The plain language in OCGA § 9-3-71 (a) that the statute of limitation in a medical malpractice action begins to run on the date “on which an injury . . . arising from [an act of malpractice] occurred” would seem to support the conclusion that the limitation period commences to run on the date of the injury, i.e., point II. This court in Whitaker v. Zirkle, 188 Ga. App. 706 (374 SE2d 106) (1988), without any analysis of the matter, stated that the date an injury occurs under the statute is point III, “the date the injury is discovered. Shessel v. Stroup, supra.” Id. at 708.4 However, it is not necessary to resolve that issue here because, pretermitting whether the time limitation commenced running on the very first day appellant went unmonitored (point II), the evidence in the case sub judice establishes uncontrovertedly that appellant was aware of her injury (point III) at least by August 26, the date on which she contacted appellee Lamon because she was and had been experiencing nausea and the other symptoms of the internal hemorrhaging from which she was suffering. Thus, the fact appellant did not know and, according to Dr. Loube’s uncontroverted affidavit, could not have known the cause of her suffering before August 28, does not affect the application of OCGA § 9-3-71 (a) when the evidence establishes that appellant’s injury occurred and had physically manifested itself to her by August 26. Appellant’s subjective belief that her suffering stemmed from a stomach virus or some other cause unrelated to appellees’ alleged negligence does not change the fact that her injury occurred by August 26.

Therefore, because appellant Bettye Jones failed to file suit within two years of August 26, the date on which her injury arising from appellees’ alleged negligent act or omission occurred, OCGA § 9-3-71 (a), her complaint was untimely as a matter of law. Accordingly, the trial court’s grant of summary judgment in favor of appellees as to her claim is affirmed.

2. We agree with appellant Luther Jones that the trial court erred by granting summary judgment to appellee Lamon as to his claim for loss of consortium. No question of fact exists that his loss of consortium claim remains viable because the statute of limitation applicable to his claim, the four year period set forth in OCGA § 9-3-33, *847has not expired. See Elwell v. Haney, 169 Ga. App. 481, 482 (313 SE2d 499) (1984) (running of limitation for personal injury claim does not bar derivative loss of consortium claim). We note that the alternative basis given by the trial court for its grant of summary judgment in favor of appellee hospital was not challenged on appeal. Hence, that judgment is presumed to be binding and in effect. See generally Jones v. First Nat. Bank of Atlanta, 147 Ga. App. 441 (249 SE2d 154) (1978).
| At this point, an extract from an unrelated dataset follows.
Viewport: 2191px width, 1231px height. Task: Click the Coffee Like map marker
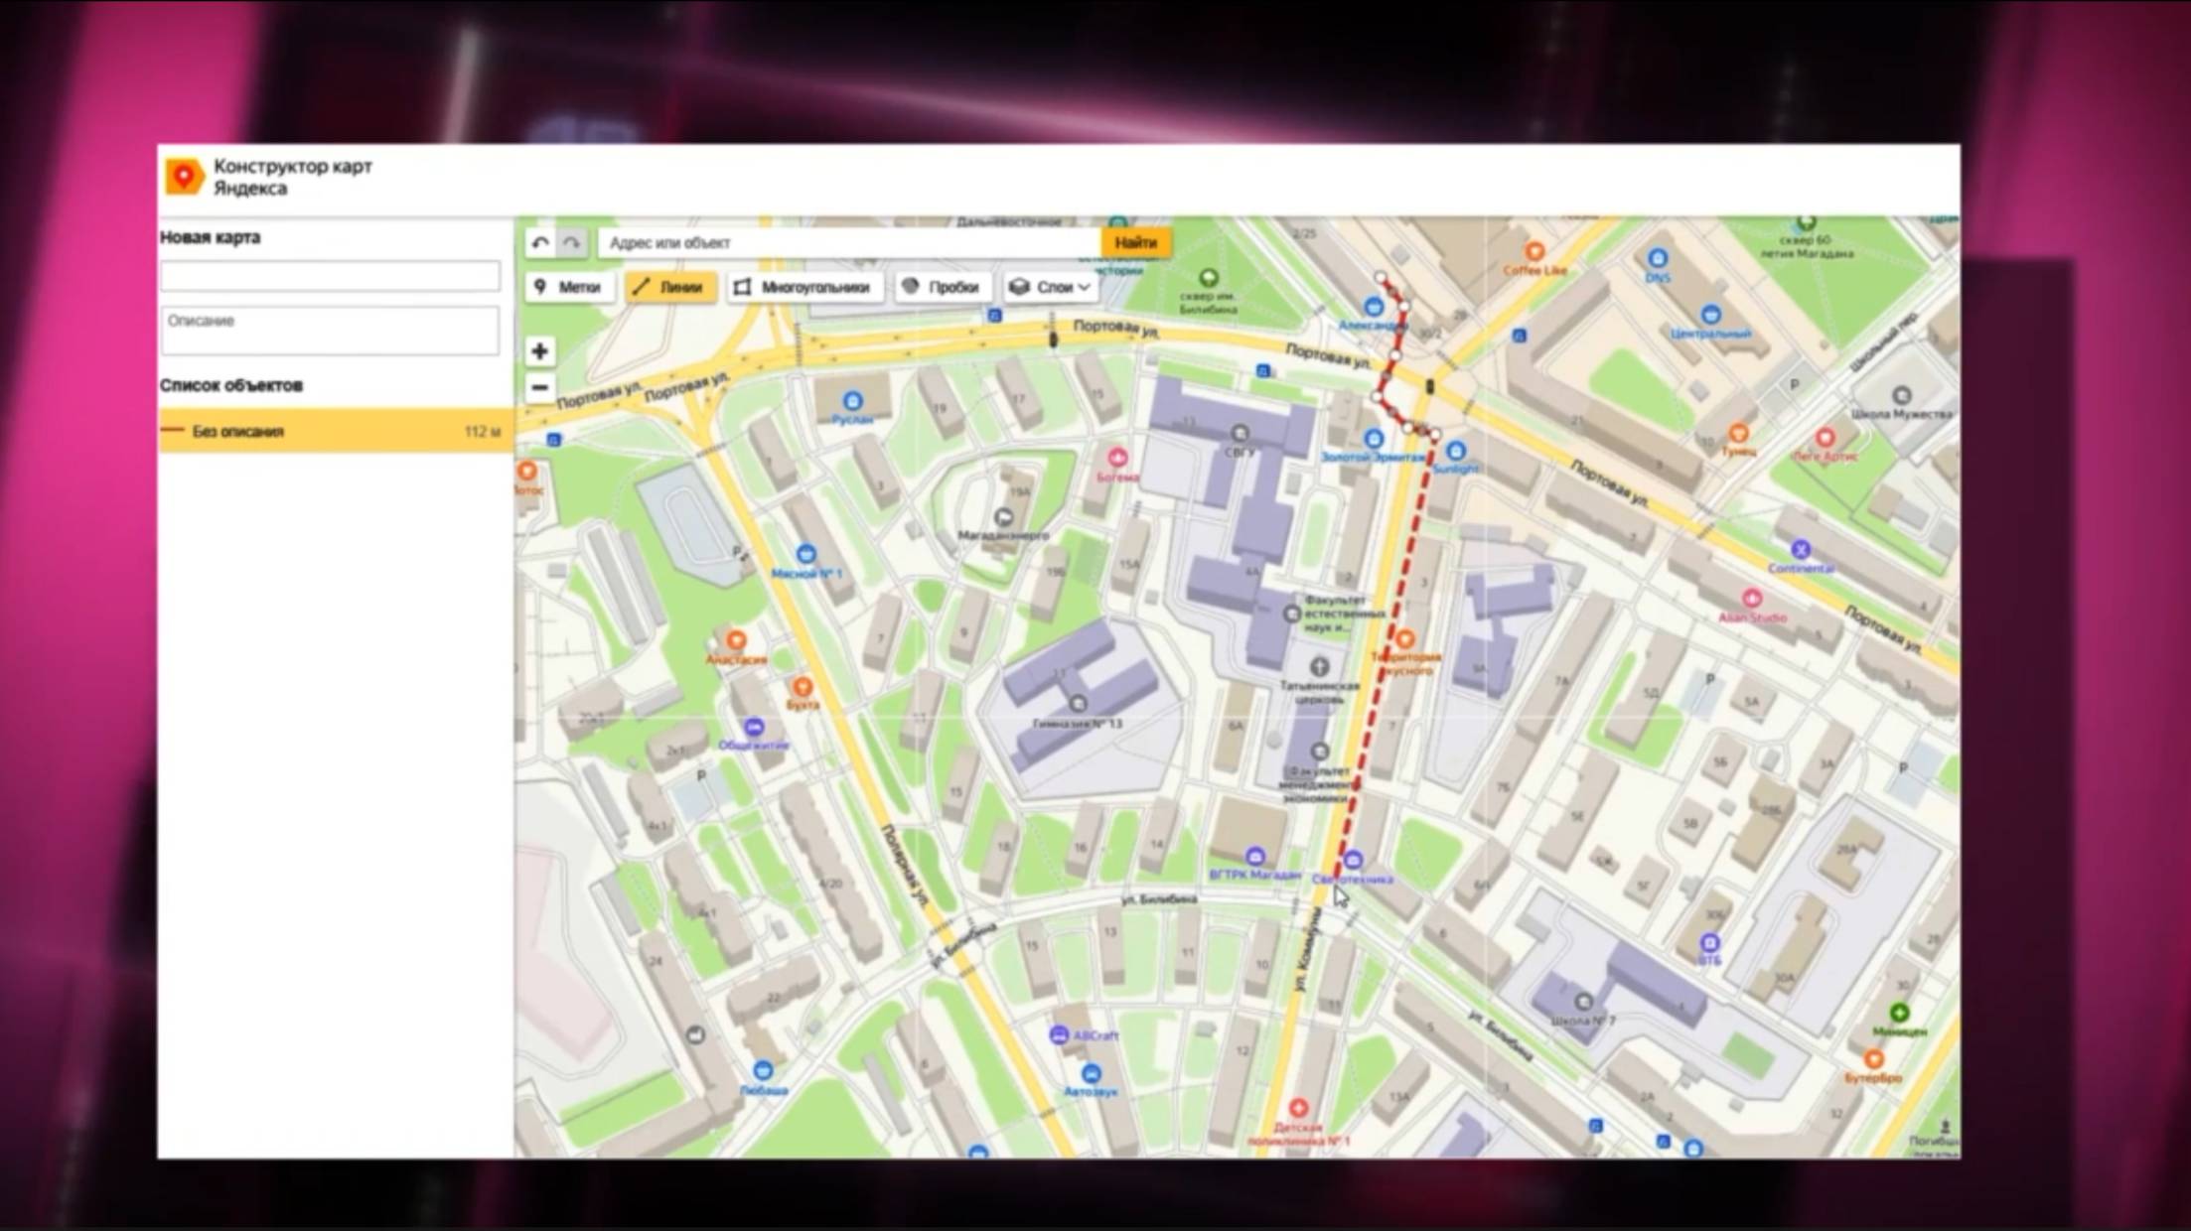click(1534, 252)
Judgment affirmed in part and reversed in part.

Birdsong, P. J., Carley, P. J., and Andrews, J., concur. Beasley and Johnson, JJ., concur specially. McMurray, P. J., Pope and Cooper, JJ., dissent.

The Supreme Court, in a case decided since Shessel v. Stroup, 253 Ga. 56 (316 SE2d 155) (1984), held that the discovery rule of King, supra “ ‘(is confined) to cases of bodily injury [under OCGA § 9-3-33] which develop only over an extended period of time.’ [Cit.]” Corporation of Mercer Univ. v. Nat. Gypsum Co., 258 Ga. 365, 366 (1) (368 SE2d 732) (1988). See also Miles v. Ashland Chemical Co., 261 Ga. 726, 727 (410 SE2d 290) (1991).

“The general tort limitation [in OCGA § 9-3-33] begins only when the action ‘accrues’ and that is no sooner than the date of injury [point II] and perhaps no sooner than the date of discovery [point III]. [Cit.]” Shessel, supra at 58.

Our determination that the legislature was not compelled to enact OCGA § 9-3-71 with the same commencement date as that in OCGA § 9-3-33 is also supported by the rule of construction which “ ‘forbids that two provisos should be treated as having no more scope or significance than one of them would have if standing alone. . . .’ [Cit.]” Butterworth v. Butterworth, 227 Ga. 301, 304 (180 SE2d 549) (1971).

Contrary to the dissent’s assertion, nothing in Whitaker stands for the proposition that the distinction between the statutes of limitation in OCGA §§ 9-3-71 and 9-3-33 has been abolished. Whitaker does not address and thus does not constitute controlling authority for the dissent’s interpretation of OCGA § 9-3-71 (a).